In Progress CPANEL-42630 - Determining best certificate logic

[sparek-3]

How does cPanel's best certificate for a service logic work?

It seems that for addon domains, despite having a certificate issued for that domain name - and mail. included in the SANs for that certificate, the cPanel best certificate logic is determining that the server's hostname is the best certificate to use for IMAP.

This has ramifications in displaying the best SSL/TLS settings for an email account in cPanel.

Or am I doing something wrong some where?

Is there a way to overwrite and set my own recommended setting for a given domain name?

 

[sparek-3]

I think the issue may be that the addon domain's (i.e. addondomain.com) certificate is expired... but there is a mail subdomain attached to that addon domain (mail.addondomain.com) that is valid.

It would seem that the system is not adding mail.addondomain.com to the list of domains to check for a valid certificate.

Seemingly the steps to duplicate this would be to add an addon domain (addondomain.com) to an account

Don't issue a CA signed certificate for this addon domain.

Create a mail. subdomain for this domain (mail.addondomain.com)

Issue a CA signed certificate for this mail. subdomain (mail.addondomain.com) and just for this subdomain.

Create an email account on the addon domain ([email protected])

Click the Connected Devices button on the Email Accounts list page for this newly created email account ([email protected])

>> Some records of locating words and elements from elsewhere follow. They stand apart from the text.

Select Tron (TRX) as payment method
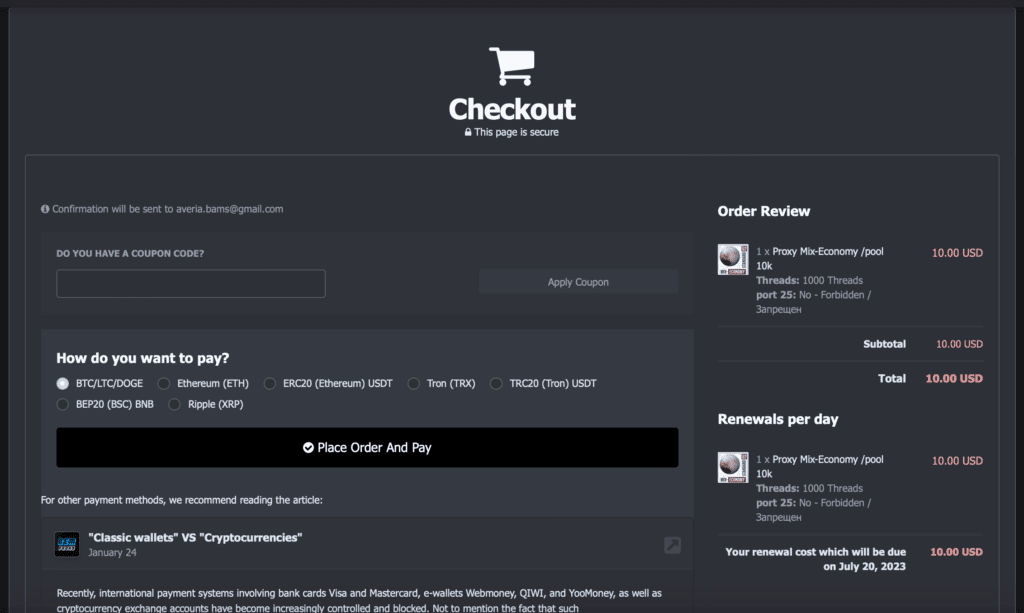This screenshot has height=613, width=1024. [413, 383]
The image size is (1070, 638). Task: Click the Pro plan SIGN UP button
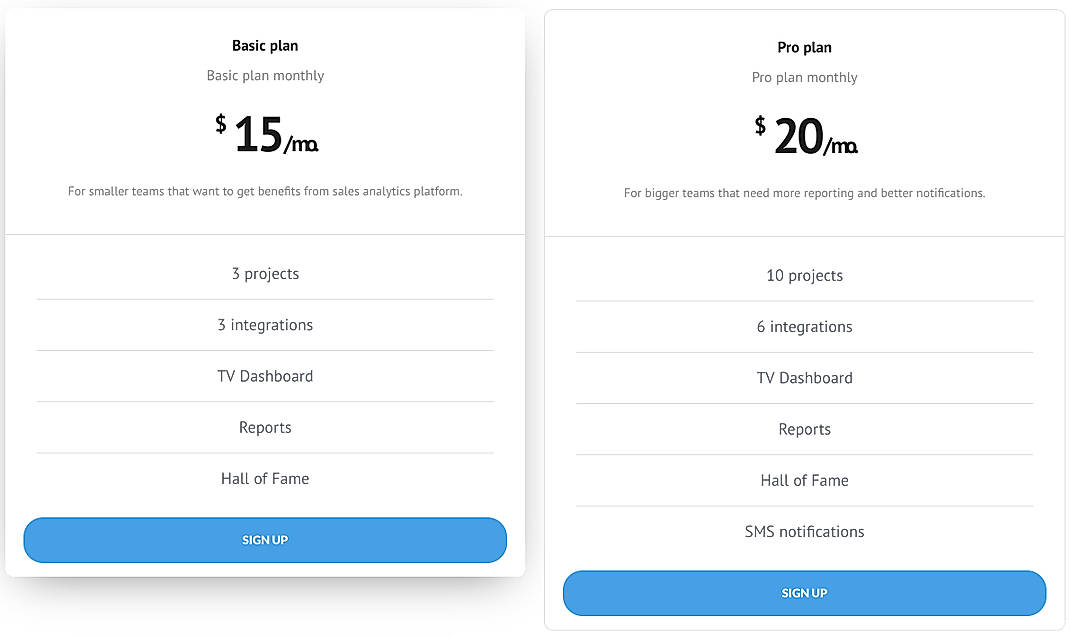coord(804,592)
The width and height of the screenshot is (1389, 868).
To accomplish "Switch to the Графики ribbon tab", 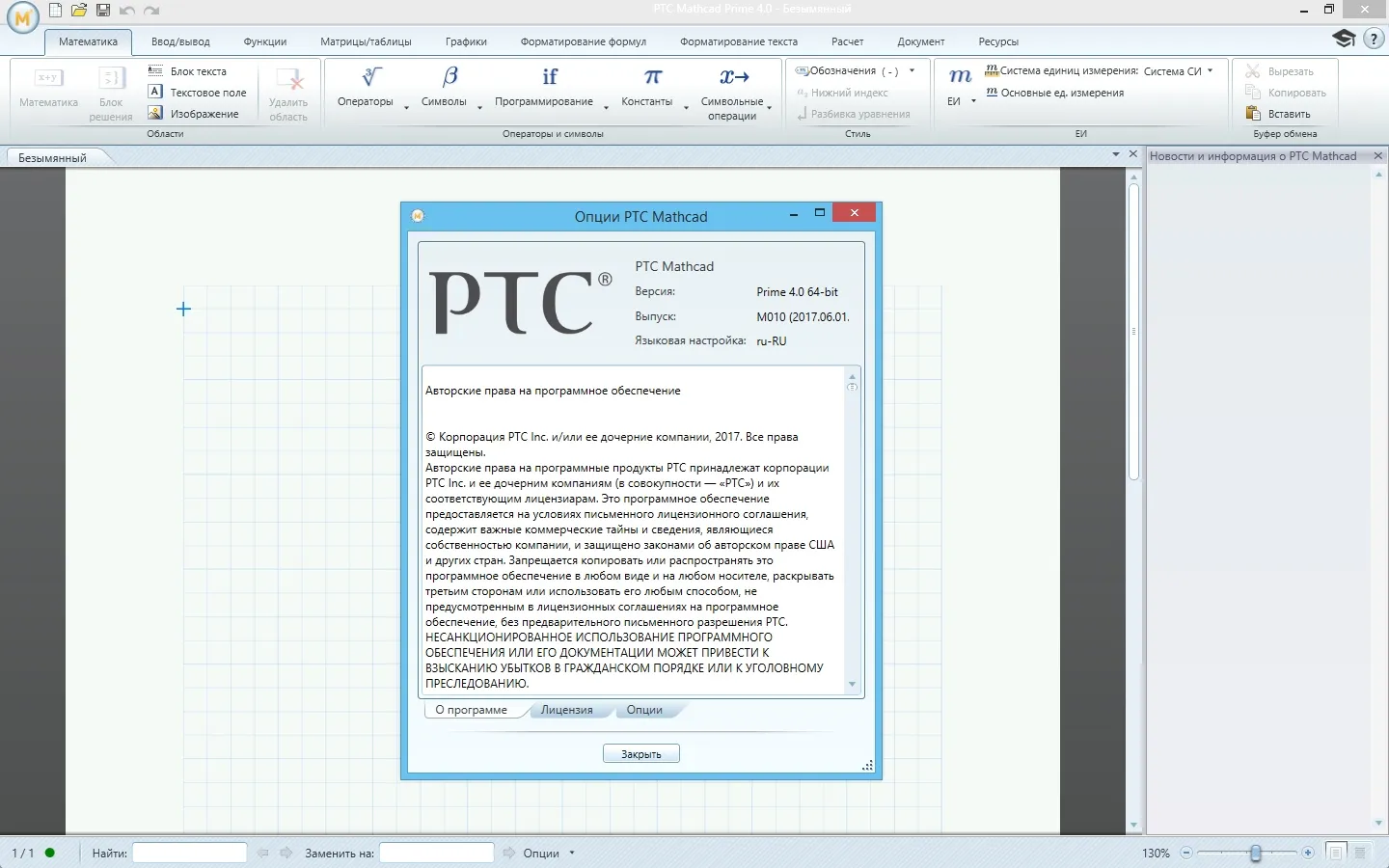I will [x=466, y=41].
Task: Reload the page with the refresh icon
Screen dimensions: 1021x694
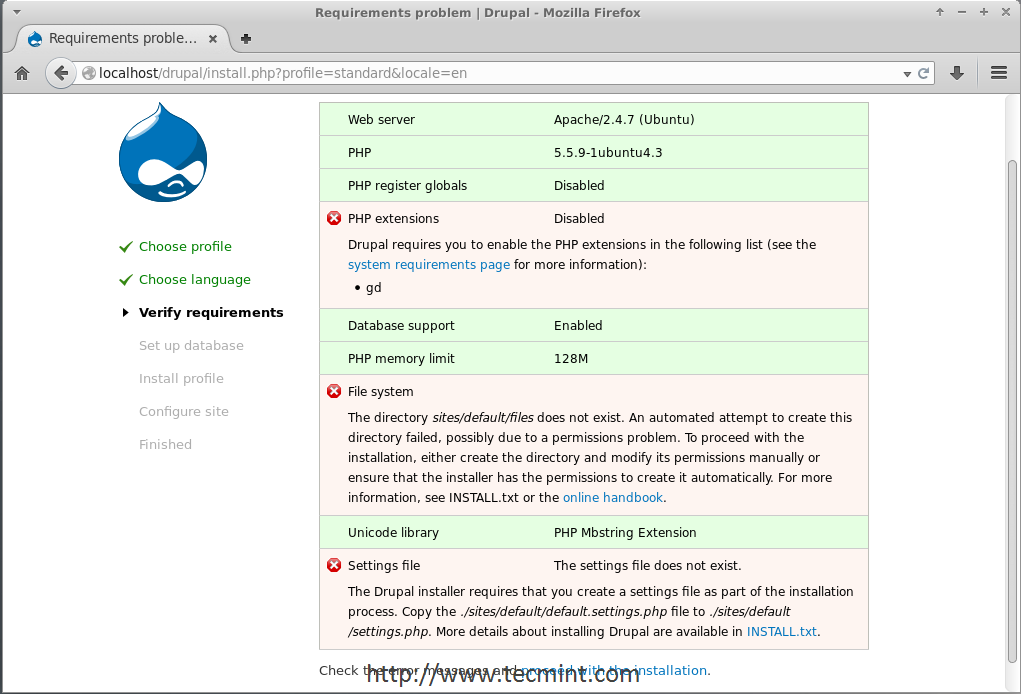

Note that the Secure SSL/TLS Settings (Recommended) does not list mail. subdomain (mail.addondomain.com) as the recommended incoming and outgoing mail server to use.

 

[cPRex]

Hey there!

I think the main issue here is that cPanel isn't designed to support only the mail subdomain in the certificate. In a default addon domain scenario, at least on my test server with live DNS, both the domain and mail.domain.com were secured with the SSL. When I follow these instructions with the default SSL, the correct settings are shown in both a mail client (I used Thunderbird for testing) and cPanel >> Connect Devices:

-created an addon domain
-configured DNS for the domain
-ran AutoSSL to ensure the domain/subdomain was secured
-confirm the domain could be reached over https in a browser, indicating the SSL has been applied

Can you get me more details on why the mail subdomain would have an SSL but the main domain wouldn't? I'm happy to create a case with the developers about the cert for just "mail" not being enough to be detected properly, but I'd like to have a bit more background and how we got to this scenario, if possible.

 

[sparek-3]

What if we're only handling mail for addondomain.com?

What if addondomain.com and www.addondomain.com are resolving to some other remote server.

mail.addondomain.com is resolving to our server. And the MX record for addondomain.com is pointing to mail.addondomain.com

Additionally, what if mail.addondomain.com has a paid certificate?

There really shouldn't be any tie in to AutoSSL with this. What does "best certificate available" have to do with whether or not the certificate was issued with AutoSSL?

 

[cPRex]

That all makes sense to me. I've created case CPANEL-42630 for our developers to look into this, and I'll keep this thread updated with my findings.